Now, our task is to tidy the data frame. We want each row to be an observation, that is measures of intensity for a single mouse tissue.

[8]:
# Make tidy by transposing and renaming columns
df = df.transpose(copy=True)
df.columns = df.iloc[0]
df = df.iloc[1:]
df = df.reset_index()
df = df.rename(columns={"index": "Source Name"})
df["Source Name"] = df["Source Name"].apply(lambda x: x[2:])

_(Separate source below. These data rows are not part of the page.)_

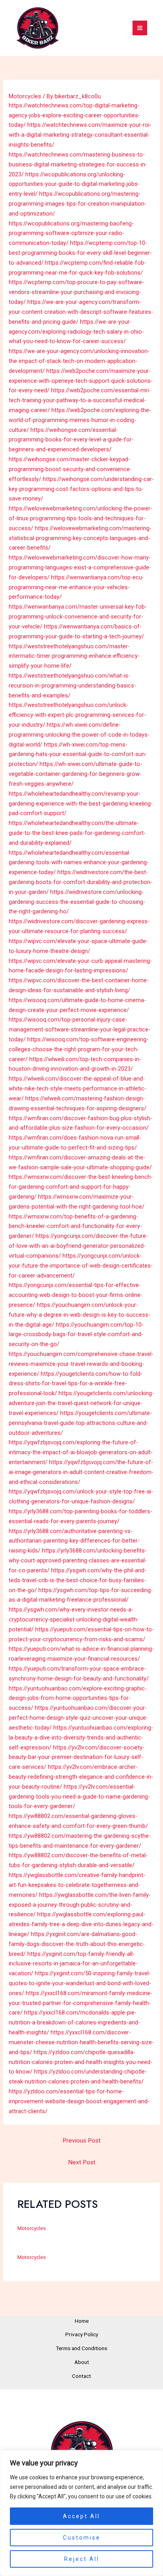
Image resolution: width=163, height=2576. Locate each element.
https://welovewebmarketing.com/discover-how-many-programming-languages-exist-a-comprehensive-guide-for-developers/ (80, 567)
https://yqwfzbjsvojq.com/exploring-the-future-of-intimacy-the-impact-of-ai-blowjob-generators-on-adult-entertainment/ (81, 1452)
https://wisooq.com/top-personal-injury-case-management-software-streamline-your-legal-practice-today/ (79, 1029)
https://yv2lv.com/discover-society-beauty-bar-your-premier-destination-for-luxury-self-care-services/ (76, 1757)
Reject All (81, 2559)
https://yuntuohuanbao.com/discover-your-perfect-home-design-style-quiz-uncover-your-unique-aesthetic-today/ (78, 1717)
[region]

Next, we can clean up the df_char data frame, which was information about each sample.

[9]:
# Clean up some of the data in the characteristics data frame
# Short stage name
df_char["stage"] = df_char["Characteristics[developmental stage]"].apply(
    lambda x: x.split(" ")[-1]
)

# Short genotype
df_char["genotype"] = df_char["Characteristics[genotype]"].apply(
    lambda x: "KO" if "KO" in x else "WT"
)

# Short cell type
df_char["celltype"] = df_char["Source Name"].apply(lambda x: x.split("_")[-1])
df_char["celltype"] = df_char["celltype"].apply(lambda x: "PrE" if x == "PE" else x)

Finally, we can merge df and df_char to have a single, tidy data frame to work with.

[10]:
df = pd.merge(df, df_char)